The shaggy orchard grass felt pleasantly cool as it brushed against my ankles. Our conversation took a sad turn when Daddy commented, “I’m ready to die.”

I was horrified that he felt that way. Being 32 years old and the mother of two very young children made it impossible for me to understand how he felt, so I instinctively exclaimed, “Oh, no!”

Daddy calmly explained, “I’m sorry, but many of my friends have died already, and I don’t feel good anymore. I’m ready.”

Troubled, I questioned, “Do you wish you could start over and be young again?”

His prompt answer surprised me. He declared without hesitation, “No.” My heart dropped. I couldn’t understand why he felt that way, and why he was so adamant.

I always thought that having a second chance was a good thing. As a young adult, I looked forward to all the possibilities that lie ahead.

As a young child, my friends and I would declare, “Do over!” whenever our play was marred by arguing. By starting over, there was a possibility the new outcome would be better, and less disputed.

The 1993 movie, Groundhog Day starring Bill Murray and Andie Mac Dowell, pushed the limits on the idea of doing a day over until a desirable outcome occurred. The character played by Bill Murray was a jerk. Each of his time-loop days started out as a clean slate. No matter what he did, there were no consequences and the days kept repeating. This situation resulted in him acting like even more of a jerk.

Eventually, Murray’s character became depressed by this strange imprisonment. There was no escape. He repeated that one day over and over without end in sight. Giving up brought no relief. What ended the cycle was love and the desire of Murray’s character to remedy that day’s problems.   

With the start of a New Year, the days and months lie before us like clean slates. If you didn’t like last year, you could choose a different course to follow to change the outcome. It’s hard to live up to New Year’s resolutions, but it can be done; one day at a time.

That memorable stroll through the farmyard with my father took place 43 years ago. I sometimes think about the conversation we had that evening. Daddy died less than a year later.

I’m getting close to the age Daddy was when he told me that he was ready to die. It still makes me feel sad that he felt that poorly, and that at the time there wasn’t a treatment to improve his health. But I am finally starting to understand why he wasn’t interested in starting life over again.

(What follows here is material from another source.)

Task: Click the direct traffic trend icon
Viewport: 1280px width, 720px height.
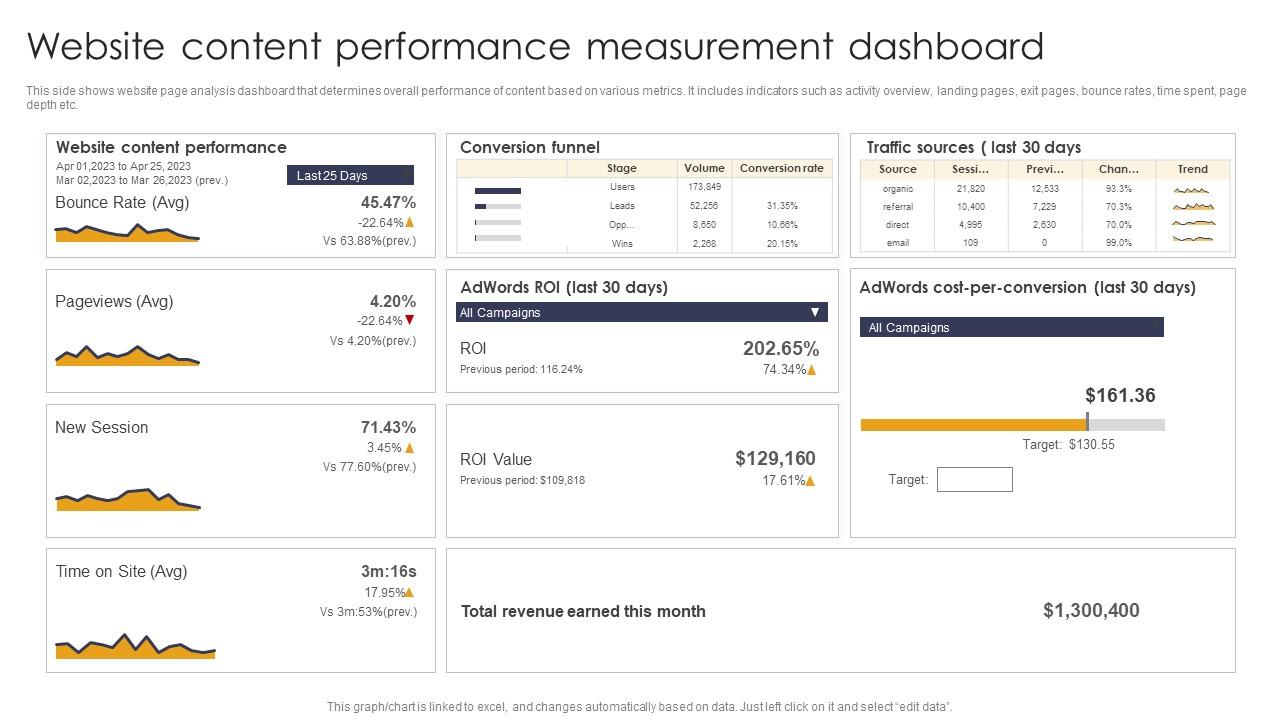Action: coord(1192,224)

Some people wish they could live forever, but I don’t. This does not mean that I want to die anytime soon, it just means that I think life is hard. Since I have already successfully navigated infancy, childhood, young adulthood, sandwich generation age, and having lost many loved ones, why would I want to run that difficult obstacle course again? Living forever would also prevent us from experiencing the life that follows death. I think whatever happens next will be amazing, and to miss that would be a huge tragedy!